The average lesion size is 1.34 cm, with approximately 85% of findings under 2 cm, squarely in the early-detection range where AI assistance is most valuable. 

Annotations were validated by US board-certified, MQSA-certified radiologists, using a multi-reader consensus workflow with formal adjudication where experts disagreed. The dataset is fully de-identified in compliance with both the Health Insurance Portability and Accountability Act of 1996 (HIPAA) and General Data Protection Regulation (GDPR). 

The breast cancer AI ecosystem advances when researchers at academic medical centres, at lean startups, and at established diagnostics companies have access to a shared, high-quality benchmark. Proprietary data silos produce proprietary blind spots. When every team is training on different data with different annotation standards, comparing results becomes nearly impossible, and progress slows. 

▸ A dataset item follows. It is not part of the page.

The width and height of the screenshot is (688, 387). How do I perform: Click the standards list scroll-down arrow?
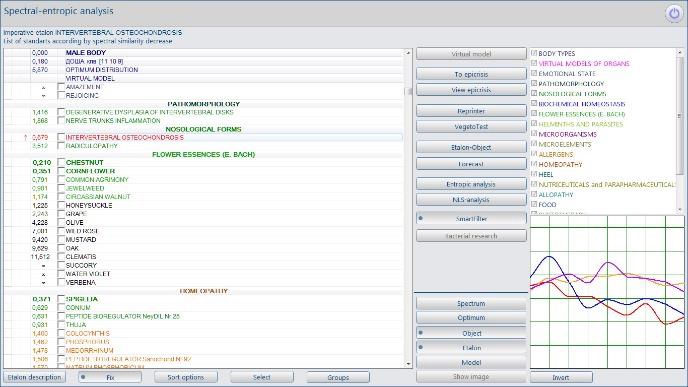click(x=408, y=364)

Shared, high-quality datasets create a common benchmark. Model performance is the output, but the feeder is how the data itself is defined, labelled, and validated. Over time, those benchmarks become the foundation for more consistent and reliable AI systems across the ecosystem. 

What this enables 

The dataset is already being used by academic researchers and healthcare technology teams globally. Our goal is straightforward: to support more robust AI models trained on clinically validated ground truth, enable faster iteration cycles for teams working on early-detection applications, and raise the shared standard for annotation quality across the medical imaging field. Which means ultimately producing tools that genuinely support radiologists and reach more patients earlier. 

The tradition in medicine has always been to publish, share and advance together because earlier detection shouldn’t depend on who has access to the data, but on how many lives we can reach in time.